Ye-One Rhie, a member of the Bundestag who has undertaken political sponsorship of the imprisoned dissident rapper said in a series of tweets that she has written to the Iranian ambassador, the EU special representative for human rights, the council of Europe commissioner for human rights, and the high commissioner for human rights about Toomaj’s case and expressed her great concerns for his well-being.
The number of German MPs taking political sponsorship of Iranian protesters is growing. Carmen Wegge has declared herself the sponsor of Armita Abbasi, a young woman of 20, who was missing since her arrest on October 10 before being taken to a hospital in Karaj on October 18 by security forces with multiple injuries including internal bleeding and evidence of repeated rape.
Political sponsorship (politische patenshaften in German) is a way for parliamentarians to select a specific political detainee and use their political weight to campaign for the prisoner’s freedom. This is mainly done by addressing the ambassador and the relevant government and international institutions dealing with human rights.

Several US senators have spoken out against the Islamic Republic’s crackdown on dissent and hailing the idea of political sponsorship for Iranian detained protesters.
Florida Republican Senator Marco Rubio told Iran International's Arash Aalaei that “the regime in Tehran feels threatened by peaceful protesters...I think what's the most interesting to see is some clerical dissension.”
Iranians have begun to express the belief that their society should be more open, more transparent, and people have a right to express themselves, he said.
Referring to American lawmakers taking political sponsorship of Iranian political prisoners like their German and Austrian counterparts, Rubio welcomed the idea calling it “innovative.”

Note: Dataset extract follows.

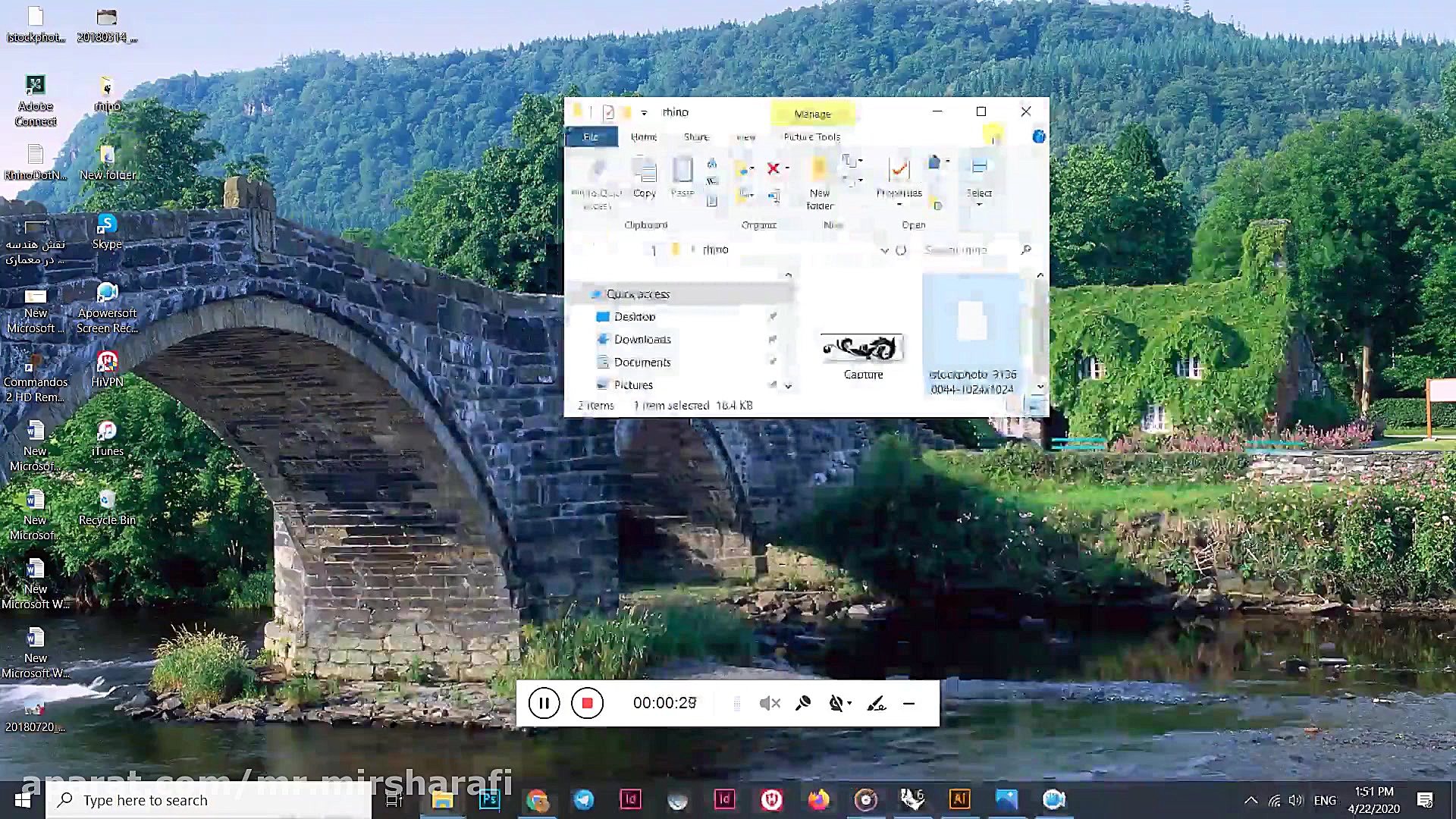The height and width of the screenshot is (819, 1456).
Task: Expand address bar history dropdown chevron
Action: 883,250
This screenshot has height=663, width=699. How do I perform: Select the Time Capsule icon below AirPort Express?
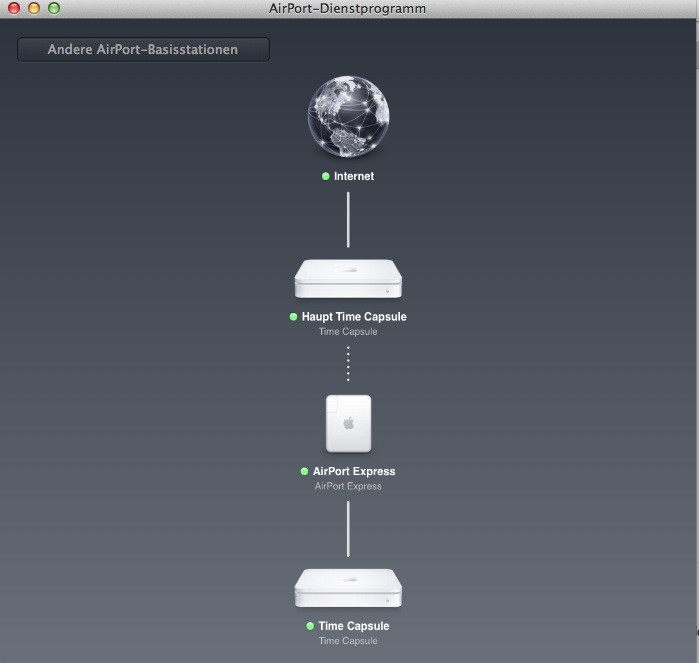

South Dakota Republican Senator Mike Rounds told us that the extent of the crackdown on peaceful protests in Iran is "unfortunate, but when you have this type of regime which clearly doesn't respect life and who wants to maintain power at any cost you have this type of an outcome. It's unfortunate, and the people of Iran deserve better."
Echoing similar remarks, Texas Republican John Cornyn also expressed concern over the crackdowns on peaceful protesters in Iran, saying, “It's not a free country, it's a theocracy. We have been doing as much as we can to support Iranian people against this sort of intolerable backlash."

Louisiana’s Republican Senator Bill Cassidy censured the Iranian regime for “killing its own people,” Saying, “We could start with the young woman who was abused in prison to the point where she died. And now we have sights of them shooting with high-power weapons.”
“The regime has lost its legitimacy and it's only being held in force by that oppression. And there's a little bit of an irony: the regime that took the place after a revolution in which the Shah was felt to be no longer a representative of his people, now no longer represents the people,” he added.
He also criticized President Joe Biden for his remarks earlier in the day about not announcing the death of the 2015 nuclear deal.
In a video clip, posted in social media Tuesday, Biden apparently at a campaign walk-about during November’s Congressional elections is asked why he does announce the 2015 nuclear agreement, the JCPOA (Joint Comprehensive Plan of Action) dead, the president clearly replies: “It is dead, but we’re not going to announce it.”
Cassidy said that “Iran has been assassinating people in Europe... So I think there needs to be a hard line not against the Iranian people who are great and incredible people who go back to the Persians and the Medes, but against a government which has ceased to represent those people, and instead has become a force of repression.”